▸ EXERCISE
Convert the records from the line containing "Image resolution: width=246" to the line containing "(1061, 324)", both included, into a numbered list, omitting any blank lines.
# TASK INPUT start
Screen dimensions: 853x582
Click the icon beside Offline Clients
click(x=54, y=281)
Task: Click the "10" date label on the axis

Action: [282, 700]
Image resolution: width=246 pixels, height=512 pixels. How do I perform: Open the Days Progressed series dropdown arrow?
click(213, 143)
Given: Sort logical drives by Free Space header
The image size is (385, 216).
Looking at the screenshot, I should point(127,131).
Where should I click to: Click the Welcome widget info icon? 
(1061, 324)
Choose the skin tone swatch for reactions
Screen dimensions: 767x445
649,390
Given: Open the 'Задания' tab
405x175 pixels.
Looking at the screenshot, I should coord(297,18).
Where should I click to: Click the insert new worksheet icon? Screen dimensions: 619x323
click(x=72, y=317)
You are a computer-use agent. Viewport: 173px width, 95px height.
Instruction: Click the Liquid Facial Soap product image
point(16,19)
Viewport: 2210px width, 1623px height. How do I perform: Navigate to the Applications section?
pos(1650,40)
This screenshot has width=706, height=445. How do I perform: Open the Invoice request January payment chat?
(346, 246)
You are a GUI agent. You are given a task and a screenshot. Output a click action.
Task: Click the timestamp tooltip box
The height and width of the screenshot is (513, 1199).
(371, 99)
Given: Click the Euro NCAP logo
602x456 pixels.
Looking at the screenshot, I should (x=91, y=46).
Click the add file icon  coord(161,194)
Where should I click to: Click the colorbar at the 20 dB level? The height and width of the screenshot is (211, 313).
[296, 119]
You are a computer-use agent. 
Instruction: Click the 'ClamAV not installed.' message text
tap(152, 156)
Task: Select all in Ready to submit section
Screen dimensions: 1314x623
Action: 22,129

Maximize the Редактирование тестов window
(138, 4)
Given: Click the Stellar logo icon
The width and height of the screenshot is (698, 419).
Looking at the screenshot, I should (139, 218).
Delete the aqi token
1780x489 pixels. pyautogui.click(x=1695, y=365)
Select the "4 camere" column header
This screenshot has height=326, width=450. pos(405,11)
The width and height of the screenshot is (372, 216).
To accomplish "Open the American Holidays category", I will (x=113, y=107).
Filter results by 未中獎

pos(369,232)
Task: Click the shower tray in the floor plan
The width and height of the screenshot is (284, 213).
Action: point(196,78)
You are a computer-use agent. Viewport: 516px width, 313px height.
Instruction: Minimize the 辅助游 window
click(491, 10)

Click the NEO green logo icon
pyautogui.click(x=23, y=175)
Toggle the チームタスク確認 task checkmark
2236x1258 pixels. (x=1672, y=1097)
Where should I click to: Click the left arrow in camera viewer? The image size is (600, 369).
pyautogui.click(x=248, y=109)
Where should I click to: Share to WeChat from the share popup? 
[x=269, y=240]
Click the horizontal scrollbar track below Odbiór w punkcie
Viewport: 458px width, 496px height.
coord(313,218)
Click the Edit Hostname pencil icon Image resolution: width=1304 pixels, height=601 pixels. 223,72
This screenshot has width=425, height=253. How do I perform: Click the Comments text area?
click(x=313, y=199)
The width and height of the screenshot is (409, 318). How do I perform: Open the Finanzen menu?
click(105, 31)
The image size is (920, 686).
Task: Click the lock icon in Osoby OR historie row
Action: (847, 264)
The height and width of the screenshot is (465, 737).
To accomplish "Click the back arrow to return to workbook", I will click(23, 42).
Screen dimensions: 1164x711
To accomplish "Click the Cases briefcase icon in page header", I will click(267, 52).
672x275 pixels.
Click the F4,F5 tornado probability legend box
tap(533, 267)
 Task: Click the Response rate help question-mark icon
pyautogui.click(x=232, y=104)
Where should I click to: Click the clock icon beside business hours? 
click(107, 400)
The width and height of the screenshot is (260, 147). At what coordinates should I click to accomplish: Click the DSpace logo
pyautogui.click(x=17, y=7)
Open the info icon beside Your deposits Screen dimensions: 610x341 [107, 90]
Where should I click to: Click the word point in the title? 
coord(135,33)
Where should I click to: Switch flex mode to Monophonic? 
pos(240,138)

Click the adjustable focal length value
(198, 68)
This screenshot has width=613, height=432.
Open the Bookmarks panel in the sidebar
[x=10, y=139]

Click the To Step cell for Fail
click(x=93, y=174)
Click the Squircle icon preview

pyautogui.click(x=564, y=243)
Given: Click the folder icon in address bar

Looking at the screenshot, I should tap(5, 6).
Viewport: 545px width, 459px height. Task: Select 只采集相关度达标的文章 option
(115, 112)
# TASK INPUT end
▸ FINAL RESULT
1. Image resolution: width=246 pixels, height=512 pixels. How do I perform: Open the Days Progressed series dropdown arrow?
2. click(213, 143)
3. Given: Sort logical drives by Free Space header
4. The image size is (385, 216).
5. Looking at the screenshot, I should point(127,131).
6. Where should I click to: Click the Welcome widget info icon? 
7. (1061, 324)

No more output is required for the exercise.